Just as writers are told to “write what they know,” your sense of humor should come from the same place—yourself. “I find that drawing from personal experiences is what usually lands the most,” Gersbeck says. “Some of the best comedians base their entire act on self-deprecation. There’s something to be said for making fun of yourself. It shows that you’re cool and laid back. I wouldn’t know, though—I’m a big, stupid idiot.”
One thing to note: Self-deprecation can take a turn from funny to awkward if you take it too far. Joking about being a klutz or horrible at cooking is one thing, but an extended rant about how you’re terrible at life will become a pity party fast. And a pity party is never funny.

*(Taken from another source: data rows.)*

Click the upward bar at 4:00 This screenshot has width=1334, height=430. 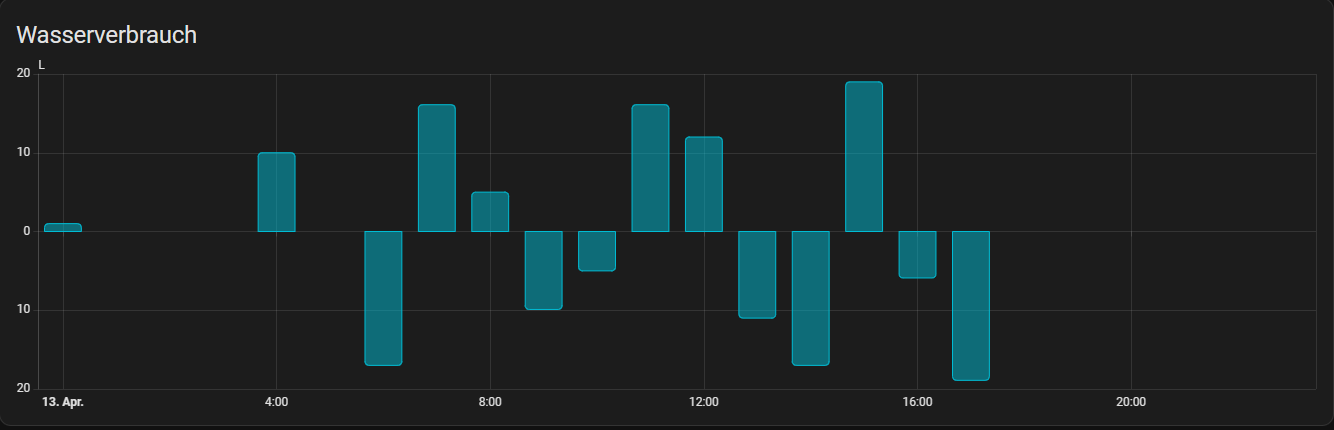[276, 192]
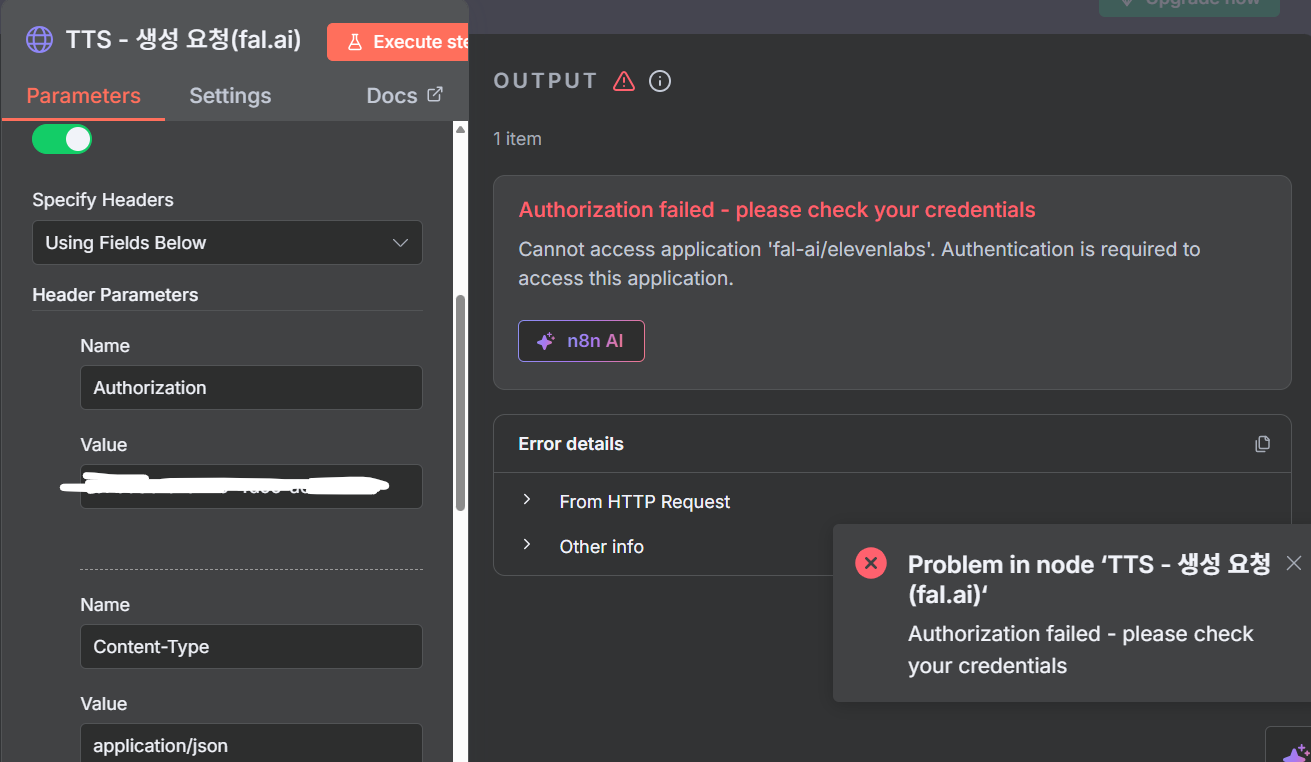The height and width of the screenshot is (762, 1311).
Task: Click the red error icon in notification
Action: (x=871, y=563)
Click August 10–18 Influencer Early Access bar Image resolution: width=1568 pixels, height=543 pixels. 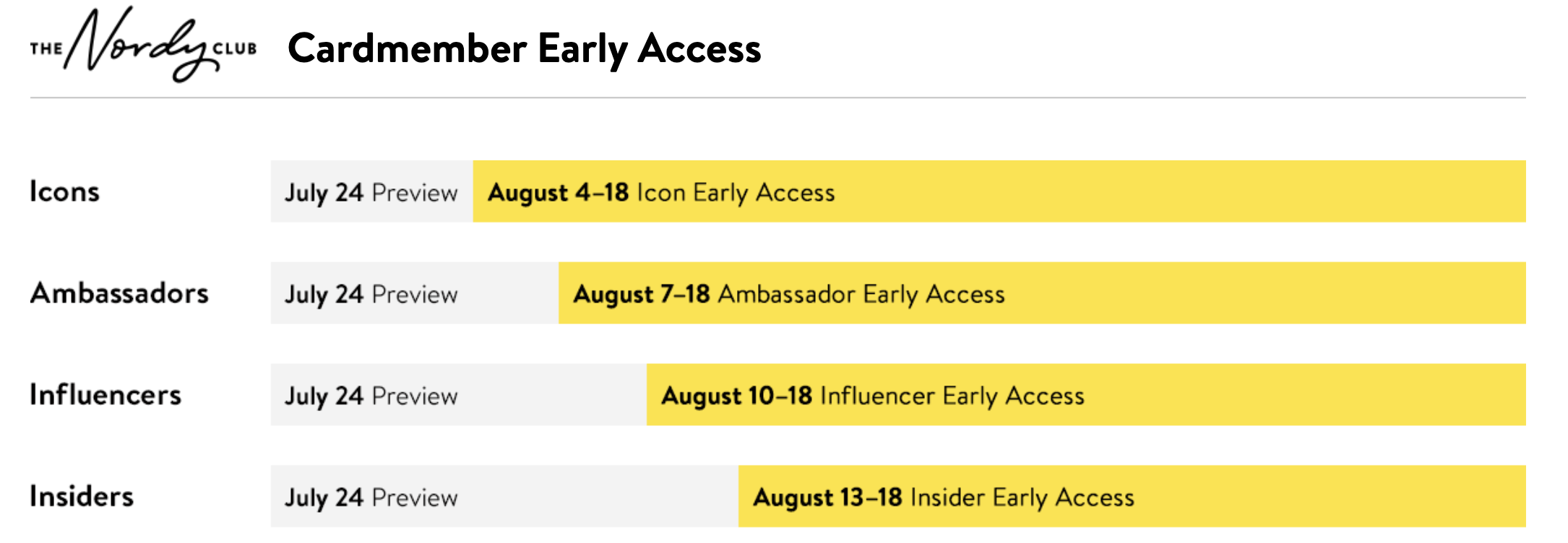pyautogui.click(x=1086, y=395)
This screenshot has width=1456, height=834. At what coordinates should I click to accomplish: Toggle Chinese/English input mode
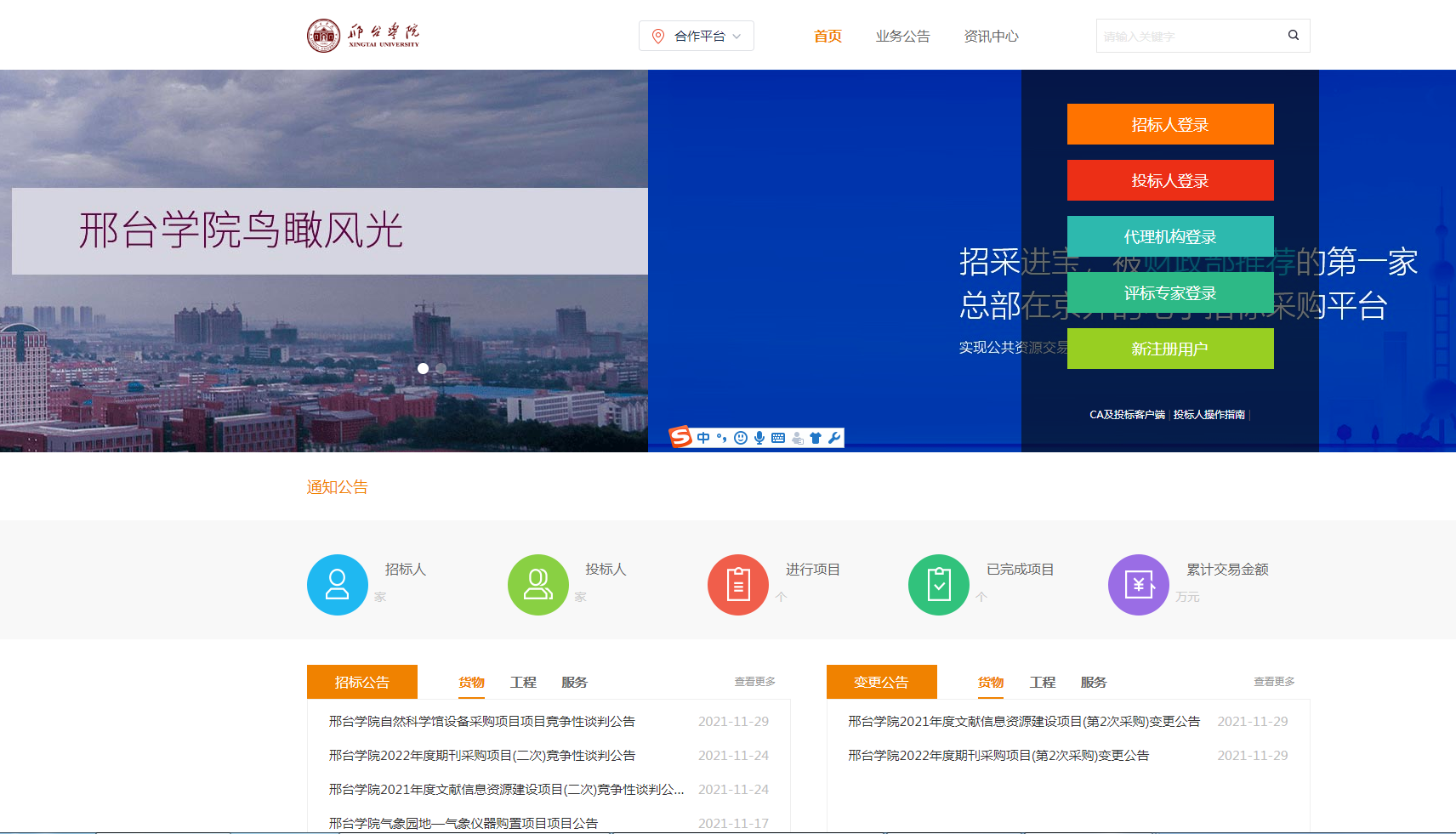tap(703, 438)
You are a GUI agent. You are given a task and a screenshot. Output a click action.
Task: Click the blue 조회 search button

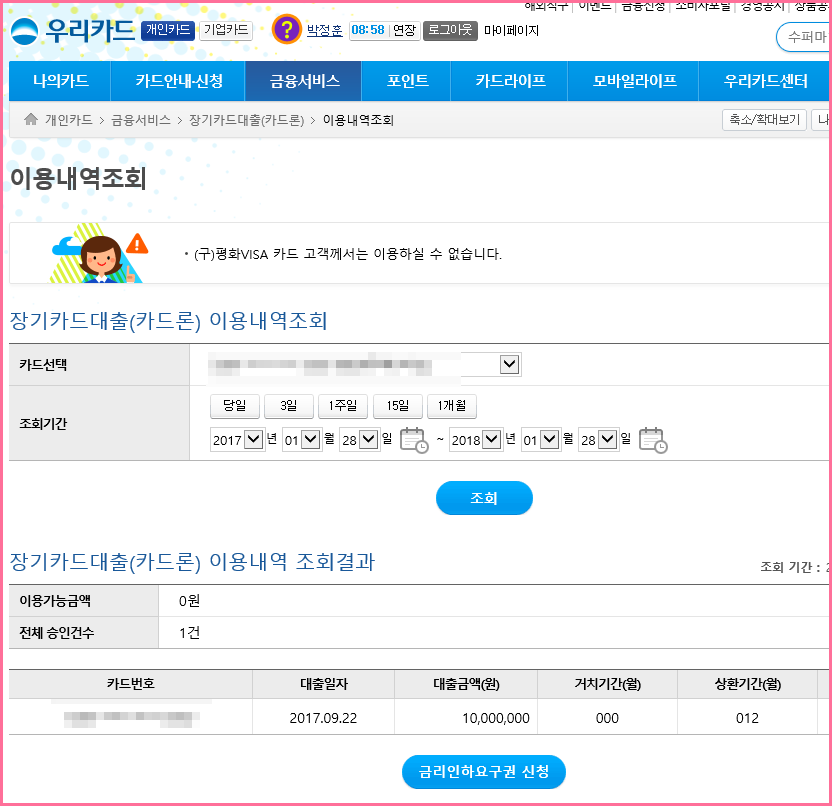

2. Practice “word economy”.
Knowing when to quit while you’re ahead is an essential comedic skill. “Word economy is super-important,” Gersbeck quips.
Put another way: You don’t need to talk a lot to be funny. Some of the funniest people are masters of the one-liner who save their words for when they have something meaningful to say. Stop and listen. Humor is based heavily on interaction, knowing your audience, and knowing when to plug in or hang back. Trying to spout off a bunch of lukewarm jokes will just drown out the ones that actually land.
3. Don’t be afraid to be corny.
Deliberately being corny is a good, safe way to get a chuckle without being offensive, especially if you don’t know her or her sense of humor just yet. Humor doesn’t need to be particularly unique or clever. Sometimes the best laughs are cheap laughs, and if off-the-cuff, elaborate wit isn’t your forte, arm yourself with a few cheesy icebreakers. But remember to, especially in this case, practice that word economy we just talked about.
“Some people actually like corny jokes,” Gersbeck says. “Not me, though. There’s only so much material you can get out of corn.”